But let me return to Darwin, because the effect of his ideas, like universal acid or Ice Nine, threatens to leak out into areas we have not yet figured how to contain. We can cede to him some or all of modern biology. But why stop there? Let’s go all the way down with no turtles for support.

What if his idea is true for cosmology: our universe being merely the successful survivor of many previous universes? Is the Earth a single species among many different families of planets, likely to thrive or go extinct?

And we can also go all the way up. What’s the ethics of natural selection? What does survival of the fittest say of our psychology or religion? Do we really think, or are we thought by our biological imperative to survive?

Following the scientific revolution which Galileo, Darwin, Crick, Watson and others were central in bringing about, the genie is out of the lamp. Pandora’s box is open. The old, comforting stories no longer suffice.

§ **Given information**:
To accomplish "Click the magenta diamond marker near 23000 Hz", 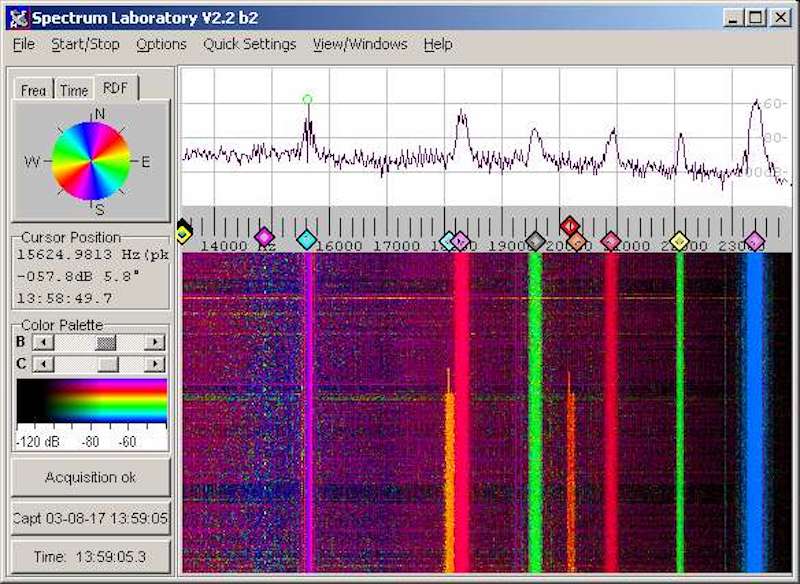I will pyautogui.click(x=755, y=241).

§ **Exercise instructions**:
A. Why does the writer of the passage on Darwin return to him? Answer in one to three sentences.
B. Output the part of the passage on Darwin that begins at the words "And we can also" and stops after "imperative to survive?", word for word.
The lines above come from a different source than the text.

§ **Responses by task**:
A. The writer returns to Darwin because the effect of his ideas threatens to leak out into areas we have not yet figured how to contain. The writer compares those ideas to universal acid or Ice Nine.

B.
And we can also go all the way up. What’s the ethics of natural selection? What does survival of the fittest say of our psychology or religion? Do we really think, or are we thought by our biological imperative to survive?